Kawasaki, 44, is the marketing guru who helped make Apple's Macintosh a household name, and author of seven how-to books on starting technology companies. Now he is pouring his efforts into his own startup, Garage.com, which he hopes to use to discover the next Apple, Hewlett Packard or Netscape.
Garage.com--named to evoke the mythic Silicon Valley garage rented by David Packard and the one owned by Steve Jobs' mom--seeks to solve one of the valley's constant quandaries: how to connect people with talent and people with money.

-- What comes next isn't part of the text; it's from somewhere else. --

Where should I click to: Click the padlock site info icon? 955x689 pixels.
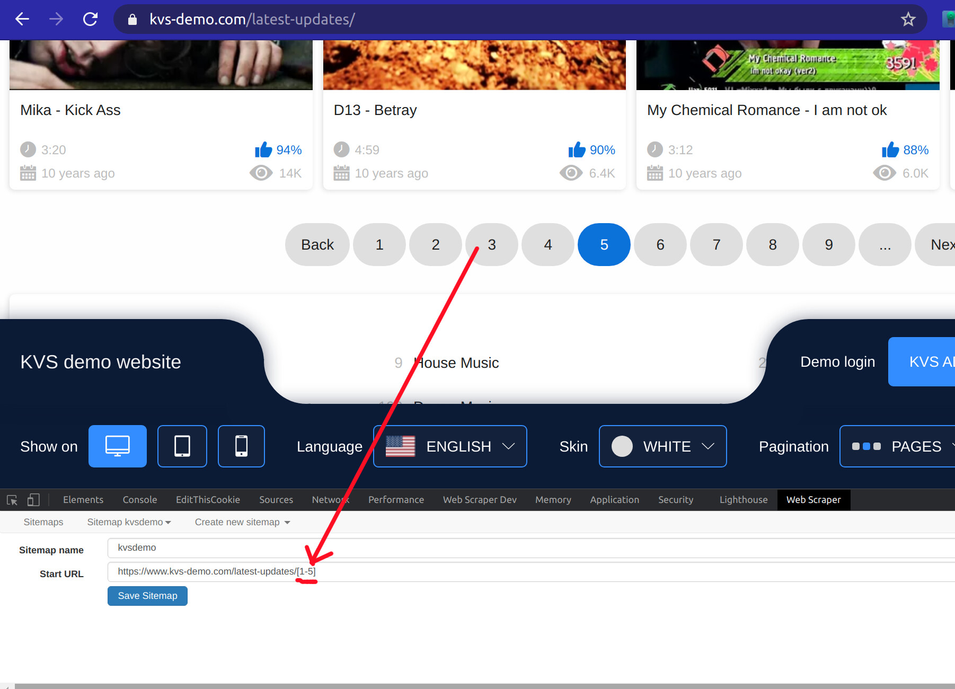point(132,20)
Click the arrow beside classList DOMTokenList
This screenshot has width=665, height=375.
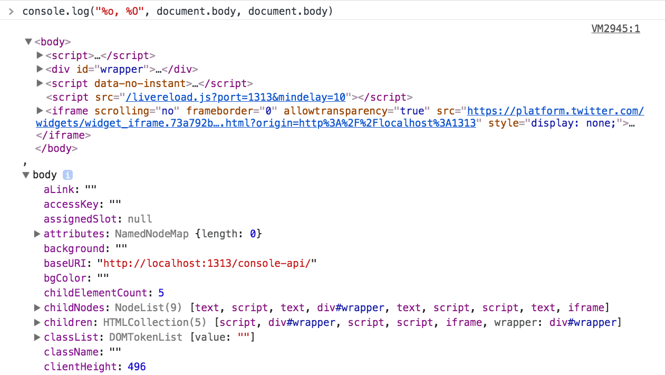(x=37, y=336)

"Angels" abound in the valley. They have millions to invest and have experience running technology companies. But only a precious few have seats at the Los Alto Country Club where the famed "Band of Angels" listen to pitch after pitch from entrepreneurs.
Garage.com hopes to connect some of the best-heeled of the angels with entrepreneurs who have business plans, but who aren't yet ready for a first round of venture capital funding. Or even to quit their day jobs.
While most Sand Hill Road venture capitalists want to wait until the seventh inning of game four to put their money on the Yankees, they may be willing to make a relatively small risk in game one.
"If there are two guys in a garage who can go straight to the VC's, that's great," Kawasaki says. "But there are many people not ready. They can't get $5 million because they don't deserve $5 million and they wouldn't know what to do with $5 million."
The goal, Kawasaki says, is to get entrepreneurs ready for Sand Hill Road by providing from $500,000 to $1.5 million in seed money. That is enough to get a prototype built or an idea more fully developed. Kawasaki's company makes money by taking a five percent equity stake in the nascent company.
Garage.com's first deal was to find funding for Santa Cruz's Reality Fusion, which has developed a videocamera-based computer interface. The technology allows users to control a computer without touching the screen or computer.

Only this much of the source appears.